PASSAGE GIVEN>
-- begin --

Transcription The Danger of Comparing Ourselves to Others
The Unwinnable Game: Comparison as a Source of Dissatisfaction
Social comparison is a deeply ingrained human instinct.
From an evolutionary perspective, assessing our position relative to that of others helped us determine our status and our chances of survival within the group.
However, in the modern world, this instinct has become one of the most reliable sources of unhappiness.
The act of comparing ourselves to others is a game that is almost impossible to win.
There will always be someone who seems to have more success, more money, a better appearance or a more exciting life.
When we compare ourselves, we inevitably focus on where we lose out, leading to feelings of envy, inadequacy and frustration.
It is, as described, a "road to nowhere," an activity that rarely produces a positive outcome and almost always robs us of joy and gratitude for our own life.
The Focus on Lack: How Comparison Distorts Reality
The main problem with comparison is that it diverts our focus from abundance to lack.

-- end --

EXTRACTED MATERIAL>
-- begin --

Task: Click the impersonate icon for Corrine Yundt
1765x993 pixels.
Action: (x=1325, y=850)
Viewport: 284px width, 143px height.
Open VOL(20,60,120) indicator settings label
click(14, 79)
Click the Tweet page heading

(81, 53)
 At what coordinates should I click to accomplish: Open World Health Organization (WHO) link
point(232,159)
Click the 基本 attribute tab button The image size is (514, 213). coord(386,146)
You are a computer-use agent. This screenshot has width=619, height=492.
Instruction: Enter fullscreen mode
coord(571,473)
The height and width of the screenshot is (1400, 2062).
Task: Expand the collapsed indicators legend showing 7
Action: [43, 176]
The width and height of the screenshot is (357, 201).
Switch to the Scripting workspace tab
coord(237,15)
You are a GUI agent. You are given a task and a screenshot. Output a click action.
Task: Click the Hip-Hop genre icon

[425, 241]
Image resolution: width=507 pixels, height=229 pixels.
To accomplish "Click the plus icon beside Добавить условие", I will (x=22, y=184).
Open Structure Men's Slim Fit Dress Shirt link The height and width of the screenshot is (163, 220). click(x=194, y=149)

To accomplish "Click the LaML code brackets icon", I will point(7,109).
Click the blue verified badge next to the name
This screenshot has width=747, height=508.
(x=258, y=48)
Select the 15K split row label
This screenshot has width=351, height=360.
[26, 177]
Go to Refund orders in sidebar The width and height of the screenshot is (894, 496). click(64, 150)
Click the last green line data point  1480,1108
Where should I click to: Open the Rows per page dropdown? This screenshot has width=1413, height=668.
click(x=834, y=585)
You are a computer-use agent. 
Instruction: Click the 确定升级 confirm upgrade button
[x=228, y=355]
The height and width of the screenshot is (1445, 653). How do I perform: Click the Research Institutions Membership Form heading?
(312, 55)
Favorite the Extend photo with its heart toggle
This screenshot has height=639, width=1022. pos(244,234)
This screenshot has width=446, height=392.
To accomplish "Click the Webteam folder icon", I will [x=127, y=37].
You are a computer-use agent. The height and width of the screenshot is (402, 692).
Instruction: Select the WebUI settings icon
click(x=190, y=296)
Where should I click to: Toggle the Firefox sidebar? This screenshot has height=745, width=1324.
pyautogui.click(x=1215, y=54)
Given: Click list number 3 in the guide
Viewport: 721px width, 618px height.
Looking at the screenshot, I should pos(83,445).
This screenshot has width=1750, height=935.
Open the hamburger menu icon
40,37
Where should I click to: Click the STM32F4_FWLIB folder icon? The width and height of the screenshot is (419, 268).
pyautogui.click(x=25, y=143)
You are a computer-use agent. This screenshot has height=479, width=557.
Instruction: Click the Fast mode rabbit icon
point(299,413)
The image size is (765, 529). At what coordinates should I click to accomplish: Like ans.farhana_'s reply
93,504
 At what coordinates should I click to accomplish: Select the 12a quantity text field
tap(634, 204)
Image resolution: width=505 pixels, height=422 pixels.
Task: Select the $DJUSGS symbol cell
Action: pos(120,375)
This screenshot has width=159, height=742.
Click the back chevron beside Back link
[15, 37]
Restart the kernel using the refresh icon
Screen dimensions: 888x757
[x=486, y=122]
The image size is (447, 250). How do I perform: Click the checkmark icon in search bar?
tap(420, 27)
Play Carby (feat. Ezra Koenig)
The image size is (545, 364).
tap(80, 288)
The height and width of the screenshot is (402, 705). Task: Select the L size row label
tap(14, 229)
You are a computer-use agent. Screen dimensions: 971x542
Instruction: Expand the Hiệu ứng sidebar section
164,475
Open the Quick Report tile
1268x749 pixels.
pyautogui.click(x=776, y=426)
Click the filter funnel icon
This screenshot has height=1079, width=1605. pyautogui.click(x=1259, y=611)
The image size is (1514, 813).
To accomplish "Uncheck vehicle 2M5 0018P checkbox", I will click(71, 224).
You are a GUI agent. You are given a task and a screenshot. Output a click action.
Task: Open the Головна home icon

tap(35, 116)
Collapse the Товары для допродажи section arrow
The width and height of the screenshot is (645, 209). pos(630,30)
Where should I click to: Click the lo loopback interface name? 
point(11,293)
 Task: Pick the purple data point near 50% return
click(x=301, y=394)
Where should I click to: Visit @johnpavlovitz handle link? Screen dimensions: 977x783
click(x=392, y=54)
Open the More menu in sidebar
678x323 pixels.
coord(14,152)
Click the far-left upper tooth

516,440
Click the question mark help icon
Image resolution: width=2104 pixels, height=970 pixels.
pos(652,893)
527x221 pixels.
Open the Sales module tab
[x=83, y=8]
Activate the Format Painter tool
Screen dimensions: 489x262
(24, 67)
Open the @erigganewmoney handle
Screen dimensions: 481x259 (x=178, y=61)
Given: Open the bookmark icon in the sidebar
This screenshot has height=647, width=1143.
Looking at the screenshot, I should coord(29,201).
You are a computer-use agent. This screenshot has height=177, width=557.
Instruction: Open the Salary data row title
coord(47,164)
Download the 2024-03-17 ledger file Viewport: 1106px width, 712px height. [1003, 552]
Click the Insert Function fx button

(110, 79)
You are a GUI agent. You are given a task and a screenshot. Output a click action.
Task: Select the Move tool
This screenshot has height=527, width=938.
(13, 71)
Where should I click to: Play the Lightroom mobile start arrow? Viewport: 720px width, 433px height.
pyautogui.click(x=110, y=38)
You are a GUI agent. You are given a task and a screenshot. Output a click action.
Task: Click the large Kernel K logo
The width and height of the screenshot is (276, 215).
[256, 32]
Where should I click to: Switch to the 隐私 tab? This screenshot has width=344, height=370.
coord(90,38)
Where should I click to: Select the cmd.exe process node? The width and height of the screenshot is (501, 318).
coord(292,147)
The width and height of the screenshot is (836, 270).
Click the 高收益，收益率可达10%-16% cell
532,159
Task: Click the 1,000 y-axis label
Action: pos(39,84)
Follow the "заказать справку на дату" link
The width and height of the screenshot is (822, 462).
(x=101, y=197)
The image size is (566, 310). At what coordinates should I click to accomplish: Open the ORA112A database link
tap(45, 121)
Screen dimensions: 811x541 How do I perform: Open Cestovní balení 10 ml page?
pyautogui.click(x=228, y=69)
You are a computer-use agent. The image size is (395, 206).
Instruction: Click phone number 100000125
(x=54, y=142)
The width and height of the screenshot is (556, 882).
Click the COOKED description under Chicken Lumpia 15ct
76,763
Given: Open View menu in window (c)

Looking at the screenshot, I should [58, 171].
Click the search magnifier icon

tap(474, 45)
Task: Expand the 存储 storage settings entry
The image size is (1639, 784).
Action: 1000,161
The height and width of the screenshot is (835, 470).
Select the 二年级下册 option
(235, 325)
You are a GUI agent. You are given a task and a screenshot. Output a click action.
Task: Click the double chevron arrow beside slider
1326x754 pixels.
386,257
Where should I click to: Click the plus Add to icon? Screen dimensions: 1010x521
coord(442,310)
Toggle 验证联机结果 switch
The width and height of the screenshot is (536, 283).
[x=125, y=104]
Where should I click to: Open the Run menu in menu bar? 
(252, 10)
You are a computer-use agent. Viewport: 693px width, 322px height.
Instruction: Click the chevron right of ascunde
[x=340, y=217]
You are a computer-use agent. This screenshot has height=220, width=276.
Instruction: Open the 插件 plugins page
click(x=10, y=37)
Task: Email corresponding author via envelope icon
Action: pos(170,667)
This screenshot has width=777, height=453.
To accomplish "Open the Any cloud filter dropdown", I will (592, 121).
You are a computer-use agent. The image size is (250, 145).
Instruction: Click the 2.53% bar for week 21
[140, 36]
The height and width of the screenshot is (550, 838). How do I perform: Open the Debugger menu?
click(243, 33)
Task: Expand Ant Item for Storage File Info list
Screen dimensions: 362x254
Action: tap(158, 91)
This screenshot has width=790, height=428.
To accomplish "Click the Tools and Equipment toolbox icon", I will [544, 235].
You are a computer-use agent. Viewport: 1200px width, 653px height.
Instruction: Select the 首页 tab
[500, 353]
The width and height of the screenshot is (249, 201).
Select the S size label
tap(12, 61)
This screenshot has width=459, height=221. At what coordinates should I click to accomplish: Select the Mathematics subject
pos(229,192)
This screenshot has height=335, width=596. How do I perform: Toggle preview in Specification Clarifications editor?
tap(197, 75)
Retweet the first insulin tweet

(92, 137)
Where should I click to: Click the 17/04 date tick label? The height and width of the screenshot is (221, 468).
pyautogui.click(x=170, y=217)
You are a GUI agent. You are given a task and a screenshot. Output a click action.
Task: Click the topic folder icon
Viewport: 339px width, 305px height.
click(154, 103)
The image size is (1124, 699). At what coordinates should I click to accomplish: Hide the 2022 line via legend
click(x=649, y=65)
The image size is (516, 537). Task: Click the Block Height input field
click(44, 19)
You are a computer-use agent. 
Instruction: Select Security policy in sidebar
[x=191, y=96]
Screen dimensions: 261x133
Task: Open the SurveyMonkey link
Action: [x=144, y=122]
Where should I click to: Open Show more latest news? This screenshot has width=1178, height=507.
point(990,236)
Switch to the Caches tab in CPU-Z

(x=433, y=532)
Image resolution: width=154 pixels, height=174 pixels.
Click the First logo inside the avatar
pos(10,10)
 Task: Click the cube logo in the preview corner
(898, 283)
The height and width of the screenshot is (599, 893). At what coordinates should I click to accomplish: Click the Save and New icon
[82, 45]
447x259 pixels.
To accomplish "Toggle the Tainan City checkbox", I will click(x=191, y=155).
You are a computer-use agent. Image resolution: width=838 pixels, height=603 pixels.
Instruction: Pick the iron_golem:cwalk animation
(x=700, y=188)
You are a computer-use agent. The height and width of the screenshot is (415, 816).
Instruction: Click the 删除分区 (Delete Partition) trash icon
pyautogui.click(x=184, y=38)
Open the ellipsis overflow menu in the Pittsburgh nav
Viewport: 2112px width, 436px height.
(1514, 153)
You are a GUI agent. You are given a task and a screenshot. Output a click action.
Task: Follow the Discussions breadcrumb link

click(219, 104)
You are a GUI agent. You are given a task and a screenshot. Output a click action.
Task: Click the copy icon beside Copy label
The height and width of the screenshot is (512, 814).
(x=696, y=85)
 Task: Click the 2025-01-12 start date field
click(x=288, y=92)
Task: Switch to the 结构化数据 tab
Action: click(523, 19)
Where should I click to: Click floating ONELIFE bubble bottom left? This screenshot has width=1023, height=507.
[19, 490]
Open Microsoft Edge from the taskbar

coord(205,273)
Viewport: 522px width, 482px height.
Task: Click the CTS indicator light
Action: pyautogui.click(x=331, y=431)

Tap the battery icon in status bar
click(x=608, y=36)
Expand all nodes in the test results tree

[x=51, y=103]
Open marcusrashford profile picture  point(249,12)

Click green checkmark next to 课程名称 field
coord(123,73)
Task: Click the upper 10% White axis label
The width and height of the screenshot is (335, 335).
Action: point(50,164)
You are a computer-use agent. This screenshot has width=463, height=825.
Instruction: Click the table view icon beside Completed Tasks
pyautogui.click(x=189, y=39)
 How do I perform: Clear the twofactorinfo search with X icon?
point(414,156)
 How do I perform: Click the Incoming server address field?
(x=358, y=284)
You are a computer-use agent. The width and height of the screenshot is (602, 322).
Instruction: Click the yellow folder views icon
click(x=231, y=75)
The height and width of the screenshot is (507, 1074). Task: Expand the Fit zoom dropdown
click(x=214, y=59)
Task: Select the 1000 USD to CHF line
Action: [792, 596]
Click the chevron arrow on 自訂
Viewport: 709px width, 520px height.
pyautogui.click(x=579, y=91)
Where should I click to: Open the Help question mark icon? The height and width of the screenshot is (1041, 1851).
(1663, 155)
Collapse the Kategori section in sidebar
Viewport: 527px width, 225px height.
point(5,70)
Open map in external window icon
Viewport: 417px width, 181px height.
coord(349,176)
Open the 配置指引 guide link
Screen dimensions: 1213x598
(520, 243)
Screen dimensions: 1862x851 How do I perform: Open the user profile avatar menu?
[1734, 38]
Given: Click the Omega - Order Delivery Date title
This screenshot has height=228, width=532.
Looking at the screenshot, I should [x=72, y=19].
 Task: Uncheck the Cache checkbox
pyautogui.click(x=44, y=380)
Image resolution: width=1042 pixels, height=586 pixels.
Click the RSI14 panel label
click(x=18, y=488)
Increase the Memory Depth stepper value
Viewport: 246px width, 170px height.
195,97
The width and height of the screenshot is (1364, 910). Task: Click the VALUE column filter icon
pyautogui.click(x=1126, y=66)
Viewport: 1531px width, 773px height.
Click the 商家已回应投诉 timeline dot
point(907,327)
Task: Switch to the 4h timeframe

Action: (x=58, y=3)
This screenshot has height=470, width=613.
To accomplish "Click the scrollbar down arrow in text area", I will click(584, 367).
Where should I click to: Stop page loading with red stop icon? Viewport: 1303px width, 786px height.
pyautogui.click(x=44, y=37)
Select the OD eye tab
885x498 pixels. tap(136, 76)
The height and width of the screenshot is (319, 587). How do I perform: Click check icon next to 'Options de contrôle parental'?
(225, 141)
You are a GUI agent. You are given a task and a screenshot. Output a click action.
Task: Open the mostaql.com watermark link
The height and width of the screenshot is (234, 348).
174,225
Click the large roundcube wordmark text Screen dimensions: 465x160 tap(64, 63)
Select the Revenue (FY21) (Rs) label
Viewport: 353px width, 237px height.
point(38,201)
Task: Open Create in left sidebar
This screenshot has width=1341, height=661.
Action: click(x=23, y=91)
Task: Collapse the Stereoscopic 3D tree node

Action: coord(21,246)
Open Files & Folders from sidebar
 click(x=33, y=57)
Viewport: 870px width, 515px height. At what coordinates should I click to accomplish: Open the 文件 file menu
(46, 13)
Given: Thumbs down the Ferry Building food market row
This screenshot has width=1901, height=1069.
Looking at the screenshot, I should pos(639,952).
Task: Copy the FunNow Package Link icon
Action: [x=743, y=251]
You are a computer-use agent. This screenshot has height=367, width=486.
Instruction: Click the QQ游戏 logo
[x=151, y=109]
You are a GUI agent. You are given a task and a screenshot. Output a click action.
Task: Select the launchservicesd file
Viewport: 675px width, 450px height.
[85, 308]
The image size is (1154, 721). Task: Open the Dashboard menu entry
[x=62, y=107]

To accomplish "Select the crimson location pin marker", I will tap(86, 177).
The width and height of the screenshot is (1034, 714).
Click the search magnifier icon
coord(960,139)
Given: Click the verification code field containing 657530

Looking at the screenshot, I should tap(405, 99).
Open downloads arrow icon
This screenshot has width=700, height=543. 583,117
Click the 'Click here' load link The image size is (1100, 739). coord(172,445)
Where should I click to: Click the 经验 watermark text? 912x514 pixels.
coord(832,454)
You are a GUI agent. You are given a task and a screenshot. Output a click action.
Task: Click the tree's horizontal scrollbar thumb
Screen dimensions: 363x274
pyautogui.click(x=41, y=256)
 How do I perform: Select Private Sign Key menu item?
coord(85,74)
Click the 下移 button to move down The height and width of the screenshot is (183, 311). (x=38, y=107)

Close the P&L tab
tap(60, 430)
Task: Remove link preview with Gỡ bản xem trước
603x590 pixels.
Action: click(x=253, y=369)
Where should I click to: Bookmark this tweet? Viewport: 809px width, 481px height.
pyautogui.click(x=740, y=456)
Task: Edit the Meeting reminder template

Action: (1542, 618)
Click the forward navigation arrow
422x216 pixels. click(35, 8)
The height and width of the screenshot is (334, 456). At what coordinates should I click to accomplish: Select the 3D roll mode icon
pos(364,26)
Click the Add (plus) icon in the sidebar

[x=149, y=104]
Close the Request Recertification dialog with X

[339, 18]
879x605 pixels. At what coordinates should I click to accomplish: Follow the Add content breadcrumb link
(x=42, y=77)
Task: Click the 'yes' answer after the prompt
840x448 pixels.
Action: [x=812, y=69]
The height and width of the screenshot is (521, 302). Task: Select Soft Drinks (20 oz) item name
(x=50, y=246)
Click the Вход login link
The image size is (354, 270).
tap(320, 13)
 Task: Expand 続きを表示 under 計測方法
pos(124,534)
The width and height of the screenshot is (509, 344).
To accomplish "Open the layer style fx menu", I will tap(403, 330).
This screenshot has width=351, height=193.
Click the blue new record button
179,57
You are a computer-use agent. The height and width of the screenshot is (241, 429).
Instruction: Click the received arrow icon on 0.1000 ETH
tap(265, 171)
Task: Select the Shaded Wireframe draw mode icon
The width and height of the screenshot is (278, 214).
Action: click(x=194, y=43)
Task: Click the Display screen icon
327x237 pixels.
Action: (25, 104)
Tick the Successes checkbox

-- end --

REQUIRED ACTIONS>
1. Copy the passage on comparison from "Transcription The Danger" to "inadequacy and frustration.".
2. Using the passage on comparison, explain why comparing ourselves to others is described as a game that is almost impossible to win.
3. What does the passage on comparison identify as the main problem with comparison?

SOLVED PROBLEMS>
1.
Transcription The Danger of Comparing Ourselves to Others
The Unwinnable Game: Comparison as a Source of Dissatisfaction
Social comparison is a deeply ingrained human instinct.
From an evolutionary perspective, assessing our position relative to that of others helped us determine our status and our chances of survival within the group.
However, in the modern world, this instinct has become one of the most reliable sources of unhappiness.
The act of comparing ourselves to others is a game that is almost impossible to win.
There will always be someone who seems to have more success, more money, a better appearance or a more exciting life.
When we compare ourselves, we inevitably focus on where we lose out, leading to feelings of envy, inadequacy and frustration.

2. There will always be someone who seems to have more success, more money, a better appearance or a more exciting life. When we compare ourselves, we inevitably focus on where we lose out, which leads to feelings of envy, inadequacy and frustration.

3. It diverts our focus from abundance to lack.